[DATASET EXCERPTS — start]

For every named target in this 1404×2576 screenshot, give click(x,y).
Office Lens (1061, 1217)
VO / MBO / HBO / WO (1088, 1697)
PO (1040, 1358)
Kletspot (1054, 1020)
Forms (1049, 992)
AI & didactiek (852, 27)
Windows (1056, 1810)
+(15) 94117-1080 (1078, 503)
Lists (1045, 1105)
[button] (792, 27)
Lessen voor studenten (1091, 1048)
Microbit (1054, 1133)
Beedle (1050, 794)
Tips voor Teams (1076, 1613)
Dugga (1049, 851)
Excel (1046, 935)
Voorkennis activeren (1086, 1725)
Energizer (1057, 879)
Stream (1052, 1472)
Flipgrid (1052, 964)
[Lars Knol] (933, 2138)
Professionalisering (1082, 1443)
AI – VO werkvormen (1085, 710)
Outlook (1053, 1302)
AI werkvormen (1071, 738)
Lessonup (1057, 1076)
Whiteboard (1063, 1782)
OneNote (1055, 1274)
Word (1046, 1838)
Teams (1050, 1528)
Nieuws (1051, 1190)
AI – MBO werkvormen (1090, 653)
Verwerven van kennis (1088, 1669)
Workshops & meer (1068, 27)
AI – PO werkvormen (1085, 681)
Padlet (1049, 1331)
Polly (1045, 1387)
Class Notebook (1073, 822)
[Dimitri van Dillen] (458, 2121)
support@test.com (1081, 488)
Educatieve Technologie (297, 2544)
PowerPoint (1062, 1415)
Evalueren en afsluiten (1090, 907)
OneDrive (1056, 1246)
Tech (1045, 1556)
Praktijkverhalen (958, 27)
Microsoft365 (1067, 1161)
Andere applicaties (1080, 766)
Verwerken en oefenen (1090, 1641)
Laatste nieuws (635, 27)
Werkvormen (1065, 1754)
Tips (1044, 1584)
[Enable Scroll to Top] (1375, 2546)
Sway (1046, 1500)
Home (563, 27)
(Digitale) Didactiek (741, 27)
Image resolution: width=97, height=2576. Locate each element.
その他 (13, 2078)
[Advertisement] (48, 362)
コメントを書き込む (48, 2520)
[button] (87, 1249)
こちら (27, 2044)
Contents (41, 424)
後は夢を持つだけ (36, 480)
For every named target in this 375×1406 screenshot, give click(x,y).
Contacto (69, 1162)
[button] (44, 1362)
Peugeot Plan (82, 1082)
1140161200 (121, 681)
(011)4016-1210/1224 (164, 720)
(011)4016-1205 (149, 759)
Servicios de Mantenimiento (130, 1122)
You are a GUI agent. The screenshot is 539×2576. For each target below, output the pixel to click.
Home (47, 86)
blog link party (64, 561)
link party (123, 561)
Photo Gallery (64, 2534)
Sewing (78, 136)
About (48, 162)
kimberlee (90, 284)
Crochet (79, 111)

[DATASET EXCERPTS — finish]

== YOUR TASK ==
Reproduce all of the data. Leave every line unchanged.

== SOLUTION ==
For every named target in this 1404×2576 screenshot, give click(x,y).
Office Lens (1061, 1217)
VO / MBO / HBO / WO (1088, 1697)
PO (1040, 1358)
Kletspot (1054, 1020)
Forms (1049, 992)
AI & didactiek (852, 27)
Windows (1056, 1810)
+(15) 94117-1080 (1078, 503)
Lists (1045, 1105)
[button] (792, 27)
Lessen voor studenten (1091, 1048)
Microbit (1054, 1133)
Beedle (1050, 794)
Tips voor Teams (1076, 1613)
Dugga (1049, 851)
Excel (1046, 935)
Voorkennis activeren (1086, 1725)
Energizer (1057, 879)
Stream (1052, 1472)
Flipgrid (1052, 964)
[Lars Knol] (933, 2138)
Professionalisering (1082, 1443)
AI – VO werkvormen (1085, 710)
Outlook (1053, 1302)
AI werkvormen (1071, 738)
Lessonup (1057, 1076)
Whiteboard (1063, 1782)
OneNote (1055, 1274)
Word (1046, 1838)
Teams (1050, 1528)
Nieuws (1051, 1190)
AI – MBO werkvormen (1090, 653)
Verwerven van kennis (1088, 1669)
Workshops & meer (1068, 27)
AI – PO werkvormen (1085, 681)
Padlet (1049, 1331)
Polly (1045, 1387)
Class Notebook (1073, 822)
[Dimitri van Dillen] (458, 2121)
support@test.com (1081, 488)
Educatieve Technologie (297, 2544)
PowerPoint (1062, 1415)
Evalueren en afsluiten (1090, 907)
OneDrive (1056, 1246)
Tech (1045, 1556)
Praktijkverhalen (958, 27)
Microsoft365 (1067, 1161)
Andere applicaties (1080, 766)
Verwerken en oefenen (1090, 1641)
Laatste nieuws (635, 27)
Werkvormen (1065, 1754)
Tips (1044, 1584)
[Enable Scroll to Top] (1375, 2546)
Sway (1046, 1500)
Home (563, 27)
(Digitale) Didactiek (741, 27)
Image resolution: width=97, height=2576. Locate each element.
その他 (13, 2078)
[Advertisement] (48, 362)
コメントを書き込む (48, 2520)
[button] (87, 1249)
こちら (27, 2044)
Contents (41, 424)
後は夢を持つだけ (36, 480)
For every named target in this 375×1406 screenshot, give click(x,y).
Contacto (69, 1162)
[button] (44, 1362)
Peugeot Plan (82, 1082)
1140161200 (121, 681)
(011)4016-1210/1224 (164, 720)
(011)4016-1205 (149, 759)
Servicios de Mantenimiento (130, 1122)
You are a GUI agent. The screenshot is 539×2576. For each target below, output the pixel to click.
Home (47, 86)
blog link party (64, 561)
link party (123, 561)
Photo Gallery (64, 2534)
Sewing (78, 136)
About (48, 162)
kimberlee (90, 284)
Crochet (79, 111)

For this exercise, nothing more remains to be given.